* [TEXT SECTION]:
A very significant improvement is coming soon to ZFS. A change that will increase the general quality of service delivered by ZFS. Interestingly it's a change that might also slow down your microbenchmark but nevertheless it's a change you should be eager for.
For a filesystem, write throttling designates the act of blocking application for some amount of time, as short as possible, waiting for the proper conditions to allow the write system calls to succeed. Write throttling is normally required because applications can write to memory (dirty memory pages) at a rate significantly faster than the kernel can flush the data to disk. Many workloads dirty memory pages by writing to the filesystem page cache at near memory copy speed, possibly using multiple threads issuing high-rates of filesystem writes. Concurrently, the filesystem is doing it's best to drain all that data to the disk subsystem.
Given the constraints, the time to empty the filesystem cache to disk can be longer than the time required for applications to dirty the cache. Even if one considers storage with fast NVRAM, under sustained load, that NVRAM will fill up to a point where it needs to wait for a slow disk I/O to make room for more data to get in.
When committing data to a filesystem in bursts, it can be quite desirable to push the data at memory speed and then drain the cache to disk during the lapses between bursts. But when data is generated at a sustained high rate, lack of throttling leads to total memory depletion. We thus need at some point to try and match the application data rate with that of the I/O subsystem. This is the primary goal of write throttling.

* [WORK TO COMPLETE]:
A) In the ZFS write throttling text, what is named as the primary goal of write throttling?
B) Extend the text on ZFS write throttling, picking up after its last sentence.

* [RECORD LIST]:
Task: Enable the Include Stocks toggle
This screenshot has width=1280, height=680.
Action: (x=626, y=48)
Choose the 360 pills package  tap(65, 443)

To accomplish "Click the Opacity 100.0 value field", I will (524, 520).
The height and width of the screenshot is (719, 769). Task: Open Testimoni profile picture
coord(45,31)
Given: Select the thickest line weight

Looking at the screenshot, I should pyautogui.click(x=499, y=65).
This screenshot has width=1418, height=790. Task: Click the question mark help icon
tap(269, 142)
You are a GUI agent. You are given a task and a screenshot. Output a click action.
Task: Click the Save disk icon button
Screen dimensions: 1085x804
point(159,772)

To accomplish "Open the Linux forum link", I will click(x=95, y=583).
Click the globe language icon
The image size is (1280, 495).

* [TASK-BY-TASK ANSWERS]:
A) Matching the application data rate with that of the I/O subsystem.

B)
A secondary goal of write throttling is to prevent massive data loss. When applications do not manage I/O synchronization (i.e don't use O_DSYNC and fsync), data ends up cached in the filesystem and the contract is that there is no guarantee that the data will still be there if a system crash were to occur. So even if the filesystem cannot be blamed for such data loss, it is still a nice feature to help prevent such massive losses.
Case in point : UFS Write throttling
For instance UFS would use the fsflush daemon to try to keep data exposed for no more than 30 seconds (default value of autoup). Also, UFS would keep track of the amount of I/O outstanding for each file. Once too much I/O was pending, UFS would throttle writers for that file. This was controlled through ufs_HW, ufs_LW and their values were commonly tuned (a bad sign). Eventually old defaults values were updated and seem to work nicely today. UFS write throttling thus operates on a per file basis. While there are some merits to this approach, it can be defeated as it does not manage the imbalance between memory and disks at a system level.
ZFS Previous write throttling
ZFS is designed around the concept of transaction groups (txg). Normally, every 5 seconds an _open_ txg goes to the quiesced state. From that state the quiesced txg will go to the syncing state which sends dirty data to the I/O subsystem. For each pool, there are at most 1 txg in each of the 3 states, open, quiescing, syncing. Write throttling used to occur when the 5 second txg clock would fire while the syncing txg had not yet completed. The open group would wait on the quiesced one which waits on the syncing one. Application writers (write system call) would block, possibly a few seconds, waiting for a txg to open. In other words, if a txg took more than 5 seconds to sync to disk, we would globally block writers thus matching their speed with that of the I/O. But if a workload had a bursty write behavior that could be synced during the allotted 5 seconds, application would never be throttled.
But ZFS did not sufficiently controled the amount of data that could get in an open txg. As long as the ARC cache was no more than half dirty, ZFS would accept data. For a large memory machine or one with weak storage, this was likely to cause long txg sync times. The downsides were many :
- if we did ended up throttled, long sync times meant the system
behavior would be sluggish for seconds at a time.
- long txg sync times also meant that our granularity at which
we could generate snapshots would be impacted.
- we ended up with lots of pending data in the cache all of
which could be lost in the event of a crash.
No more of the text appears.